How the Healthcare System Must Manage Opioid Abuse

Opioids are a public health problem in the U.S. The rate of overdose deaths involving opioids quadrupled since 1999, according to the Department of Health and Human Services. The overdoses include heroin but also prescription pain relievers.

Not to minimize heroin use, but the prescription aspect is the one the healthcare industry needs to consider because it is the mechanism that makes it possible. More than 650,000 opioid prescriptions are dispensed on average every day, while 3,900 people start non-medical use of prescription opioids. The volume of legally prescribed opiates helps fuel misuse by ensuring an abundant supply and raises the question of whether the medicines might be over prescribed.

Many doctors have begun to examine whether patients need as high a dosage as they have received. One driving factor has been pressure from outside.

Guidelines from the Centers for Disease Control and limits placed by a majority of states have influenced both the perception of safe limits on prescriptions and the legal ability to provide opioids.

Payers have also begun to restrict opioid use. Some of the methods they use include “prior authorization on certain formulations/products, quantity limits, dose limits, controlled substance ‘lock-in’ programs, and restrictions on the use of multiple short-acting or multiple long-acting opioids,” as Managed Healthcare Executive learned from Tyson Thompson, PharmD, clinical consultant pharmacist, University of Massachusetts Medical School.

As pressure increases for limits on opioid prescriptions, providers and healthcare organizations need new effective ways to manage pain, particularly with an aging large segment of the population. It is a difficult balance to find and the enforced preventative measures can be ineffective. Patients can shop for multiple doctors and pay out of pocket, avoiding payer restrictions. They might even do so not for their own use, but to sell to addicts. Information systems may lack the sophistication to recognize people who have acquired multiple prescriptions across broad networks of doctors and pharmacies.

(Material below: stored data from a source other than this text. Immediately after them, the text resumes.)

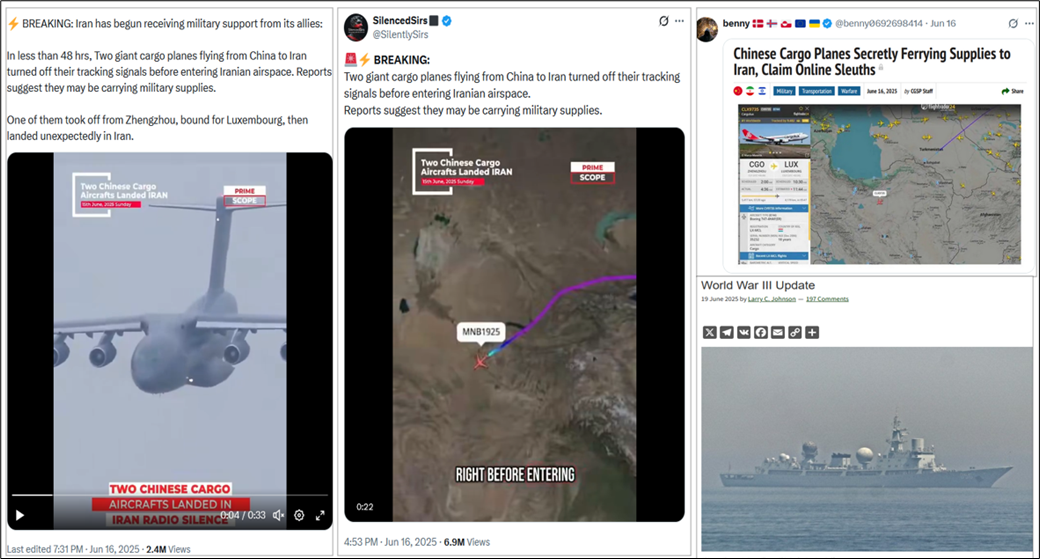Seek along the video progress bar
1040x559 pixels.
(x=170, y=495)
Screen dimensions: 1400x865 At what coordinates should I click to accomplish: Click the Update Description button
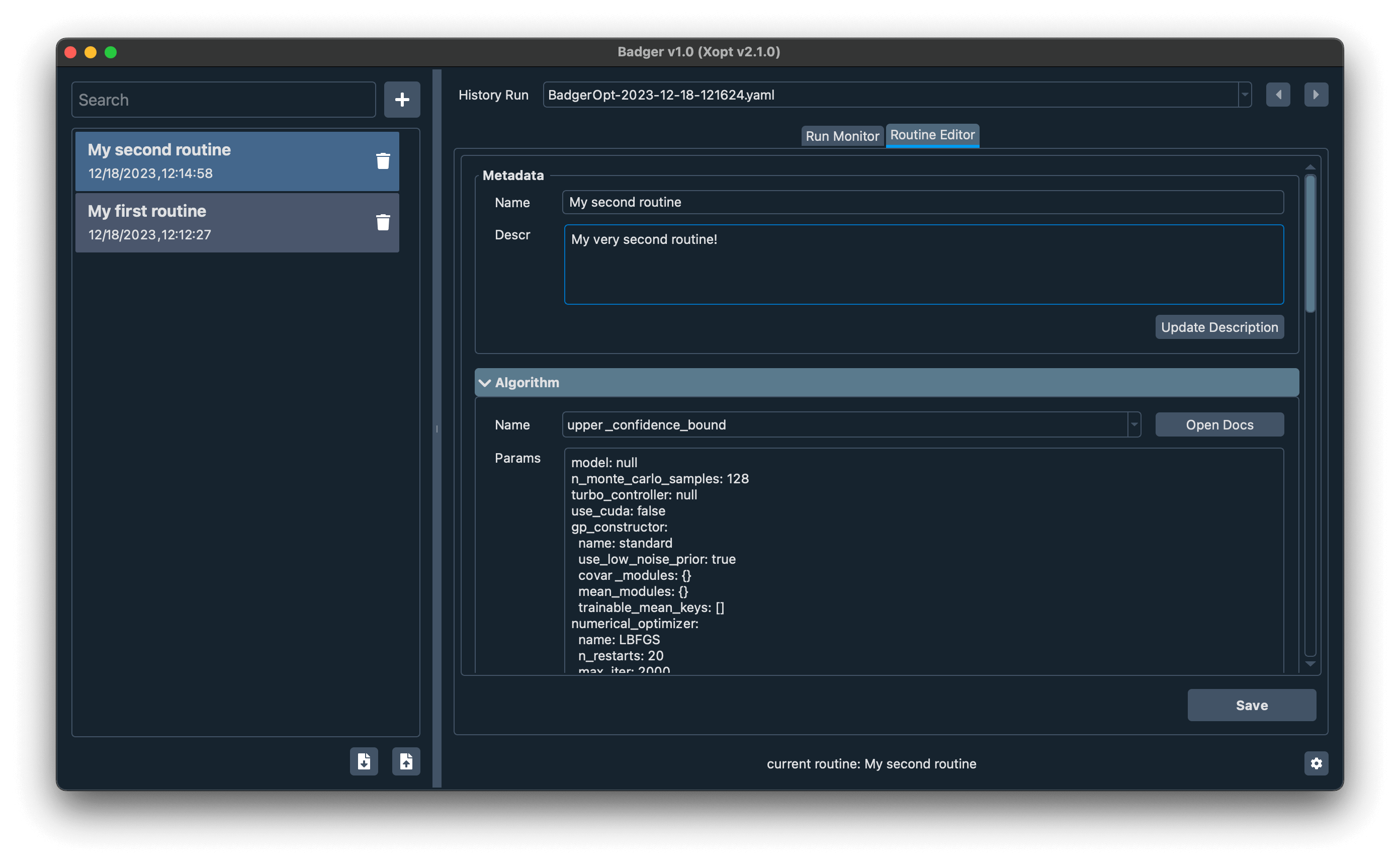pos(1219,327)
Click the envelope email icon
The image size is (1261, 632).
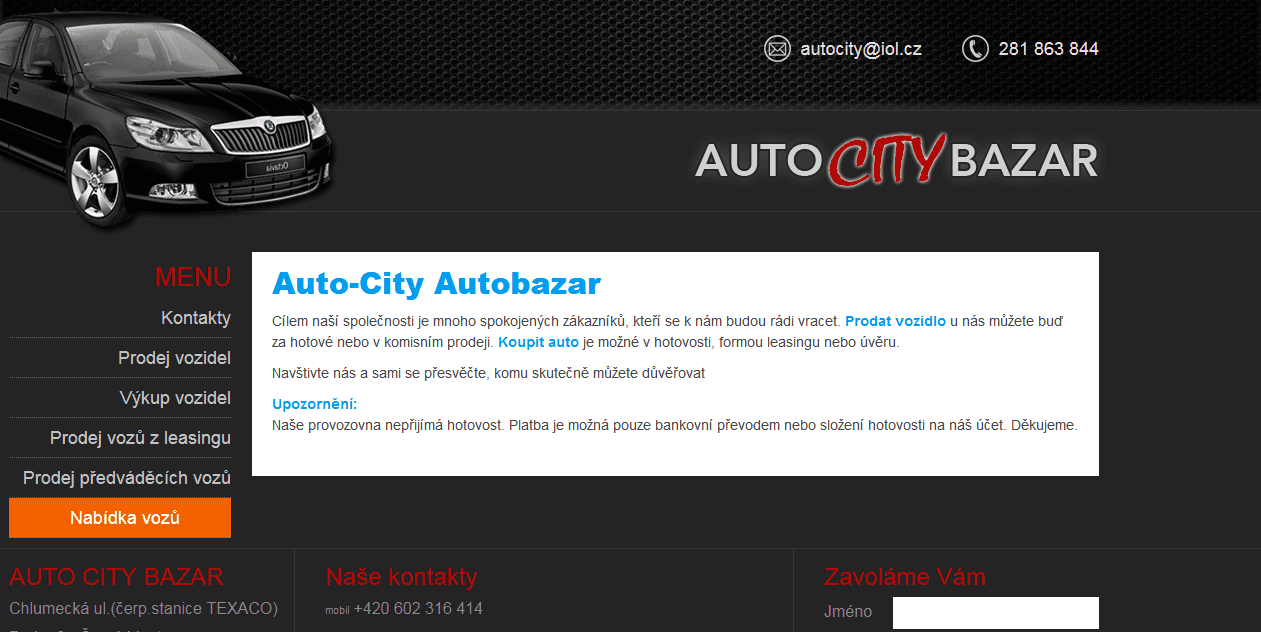tap(777, 48)
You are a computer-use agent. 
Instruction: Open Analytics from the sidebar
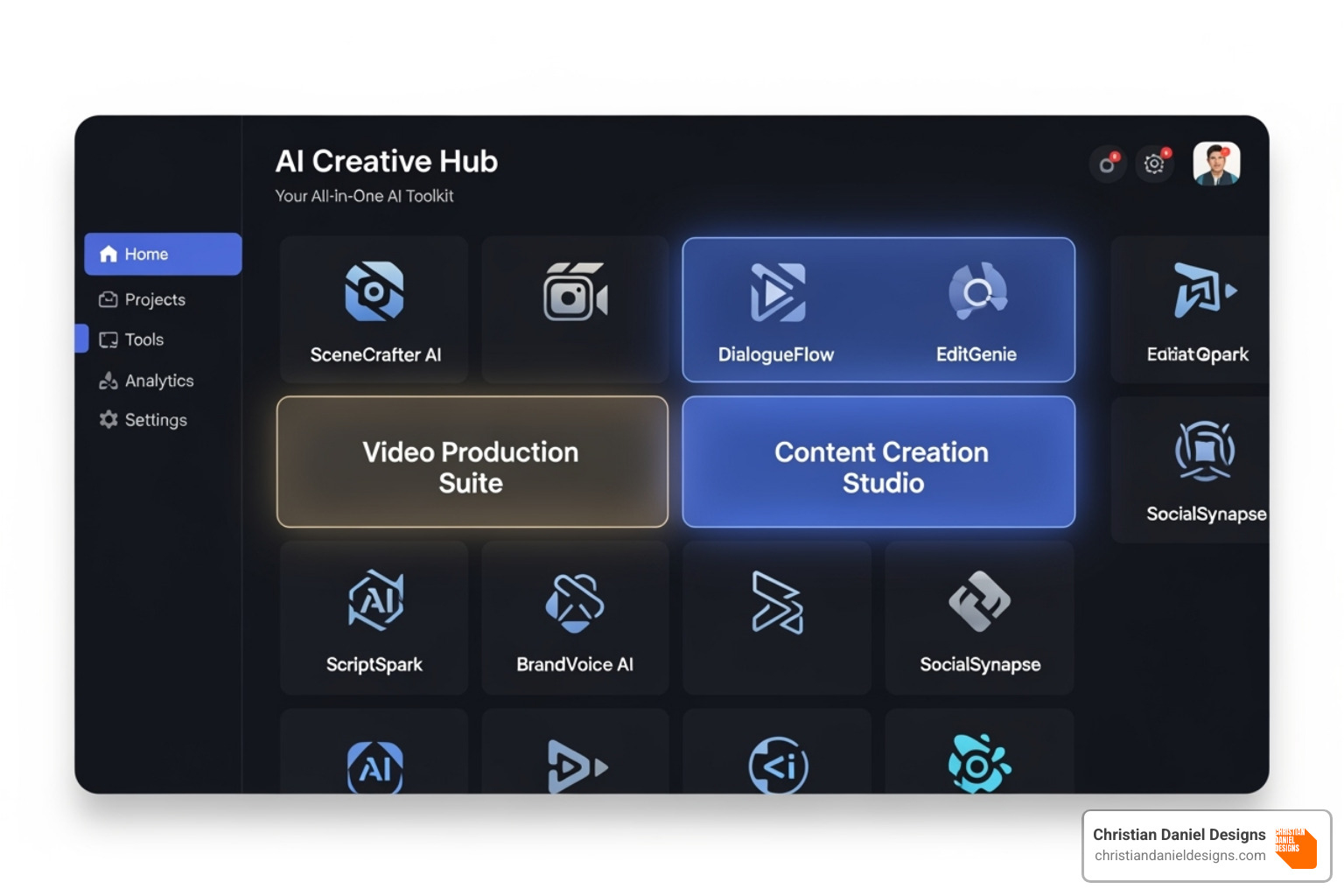point(158,381)
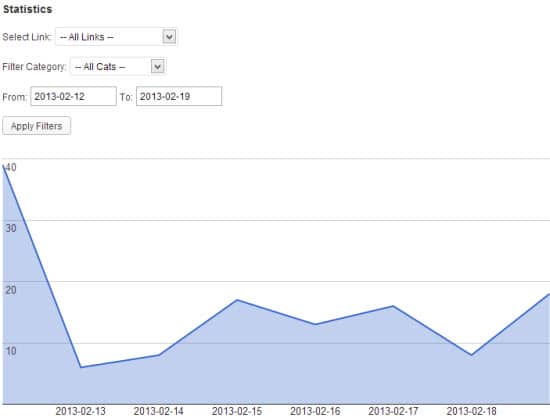The width and height of the screenshot is (550, 420).
Task: Select the chart peak point at 40
Action: (3, 166)
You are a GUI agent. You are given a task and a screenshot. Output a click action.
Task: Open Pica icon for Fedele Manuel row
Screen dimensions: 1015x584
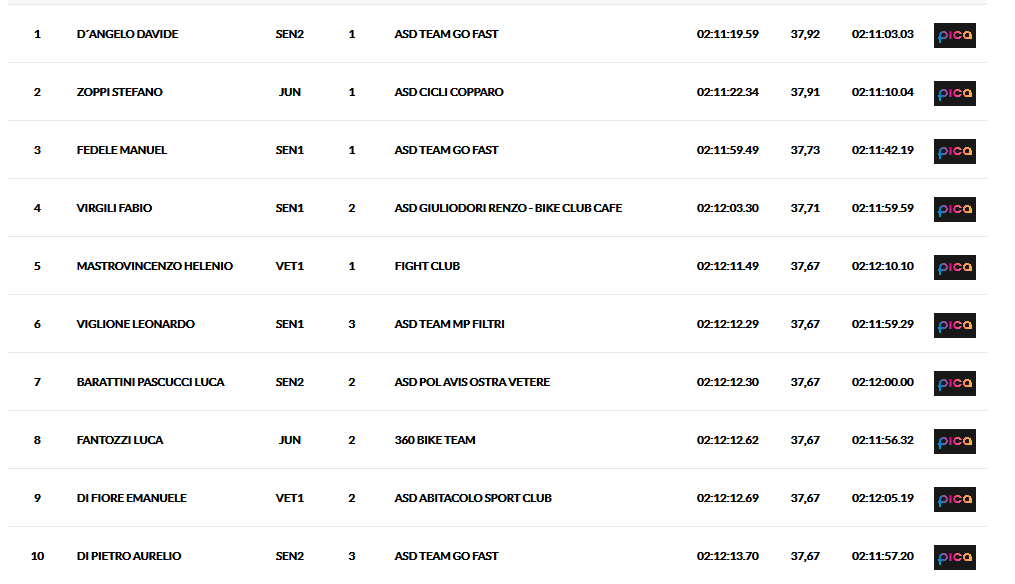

Simple solutions are unlikely to work because people’s circumstances differ. What might be possible with office workers in their 30s might fail for middle aged people who do physical work, need the continued income, and yet become disabled by pain.

Many doctors are shifting from opioids to offering anti-inflammatories, physical therapy, or even anti-depressants. Some see acupuncture and counseling as possible tools, as well as mind-body approaches to chronic pain.

According to Thompson, the University of Massachusetts Medical School brings together “the University of Massachusetts Medical School medical director (a practicing internist), the clinical pharmacy manager for University of Massachusetts Medical School Medicaid client, a board-certified psychopharmacology pharmacist, an operations pharmacist and two clinical consultant pharmacists” as a team. The group will review particularly complicated cases and develop individualized plans to address pain management.

Addressing opioid over-prescription is a complicated process and one that ultimately must involve management and executives to see how innovation can help patients and reduce potential legal liabilities.